As someone who is not Korean, married to a Korean-American who does not speak Korean well and definitely doesn’t speak Chinese, I know that it would have been impossible for us to pick an “appropriate” Korean name without help. We are lucky and did not have to hire a professional namer, because my FIL is the head of the clan and thus not only had the clan books which listed the names, but had a grandfather who had insisted he needed to read and speak classical/ancient Chinese and paid for him to have a special tutor as a child. (My [name]MIL[/name], who has a PhD and is a native, fluent Korean speaker, is not able to read these things–even though she can read some modern Chinese.)

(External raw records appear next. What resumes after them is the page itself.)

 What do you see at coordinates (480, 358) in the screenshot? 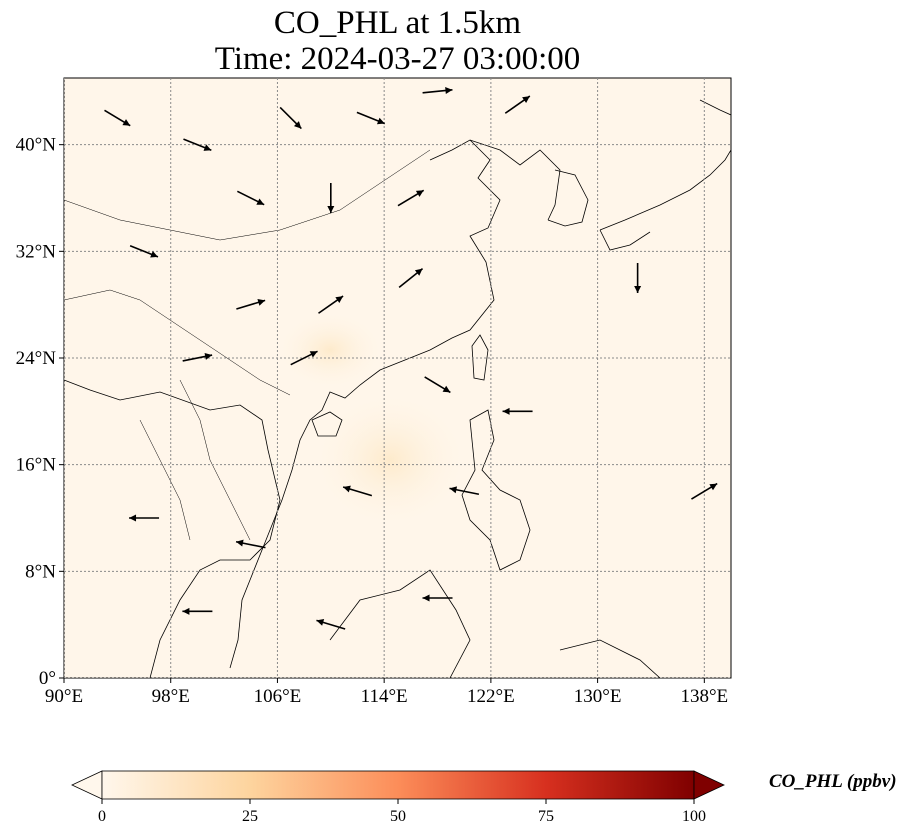
I see `taiwan-coast` at bounding box center [480, 358]. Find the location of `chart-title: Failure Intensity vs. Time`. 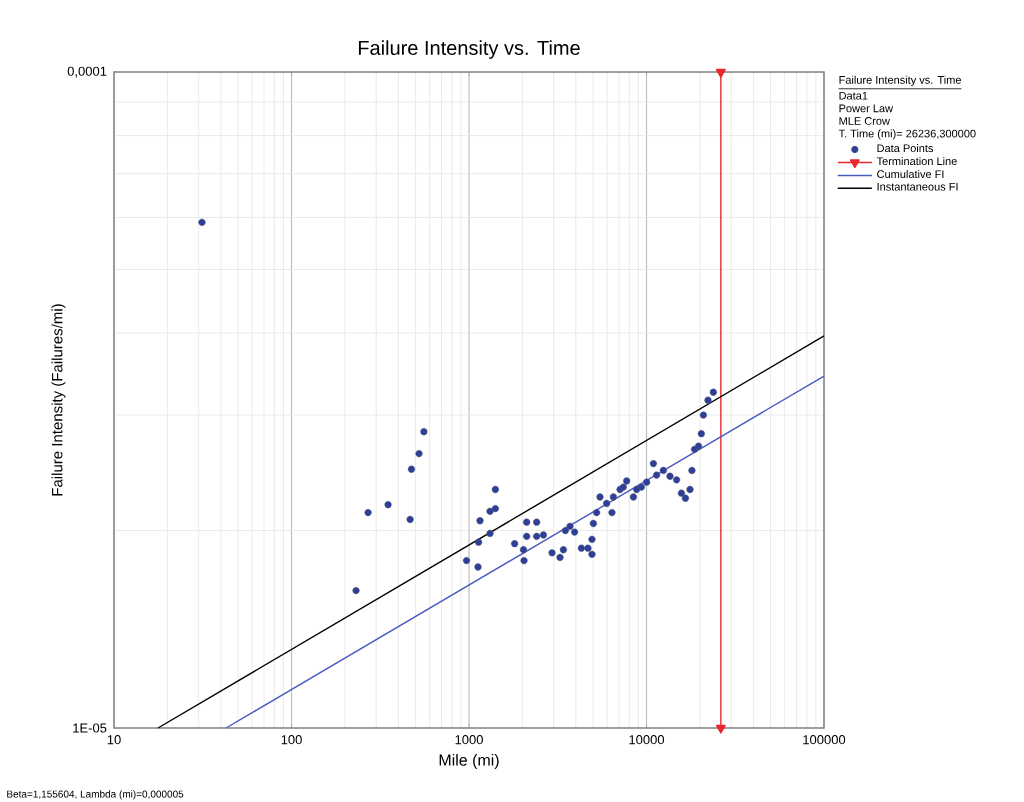

chart-title: Failure Intensity vs. Time is located at coordinates (469, 50).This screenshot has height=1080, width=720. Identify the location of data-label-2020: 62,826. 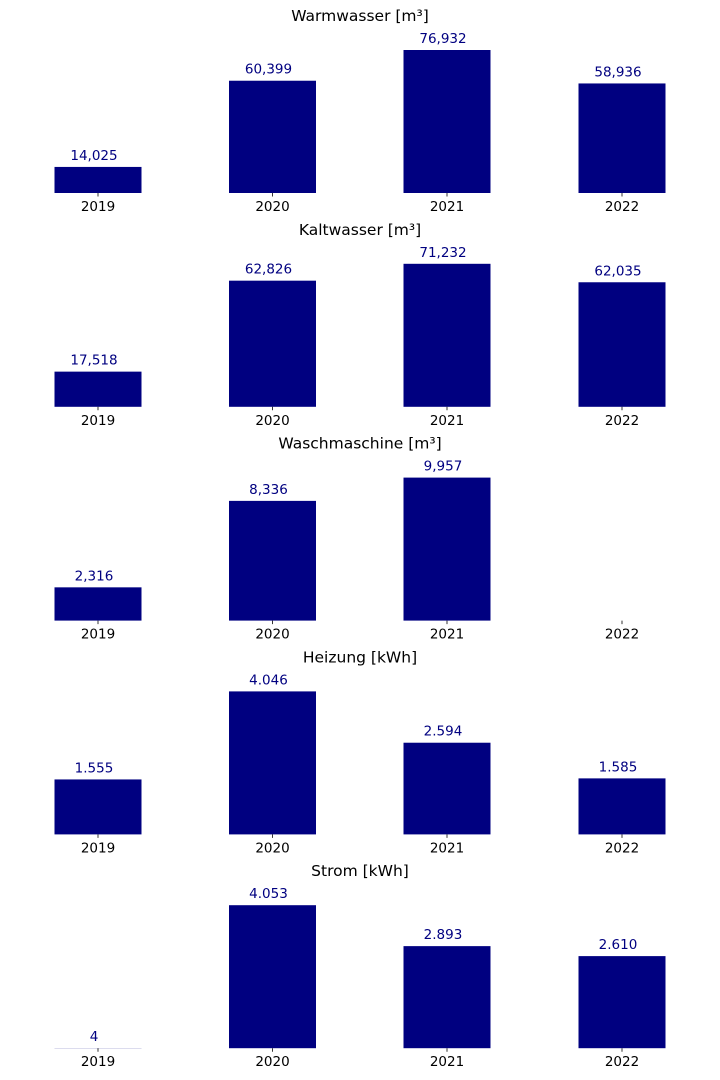
(268, 270).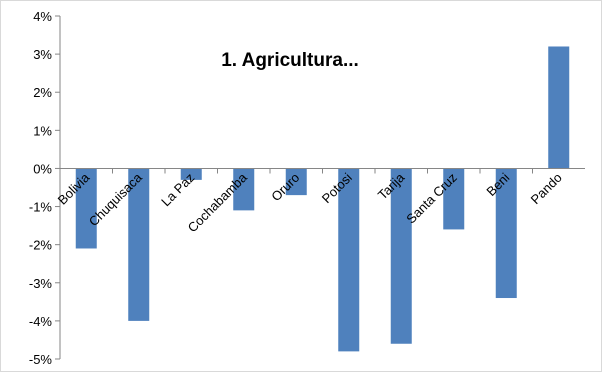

However, even though that process took a long time and was hard for me (an English-speaking WASP) to wrap my head around, I am glad we did it… mainly because I wouldn’t want anyone Korean to hear our daughter’s name and think that we were uneducated or laugh at the name we had chosen. I feel confident that I’m not naming my daughter the Korean equivalent of “Cheddar,” or something else ridiculous, by accident.
I suspect that Japanese names are equally complicated, although I am sure the rules are different there than in Korea. So… be careful and really research Japanese names before just selecting one. It isn’t like hearing a name on TV–“oh, she named her baby XYZ–I like the sound of that!” in that region of the world.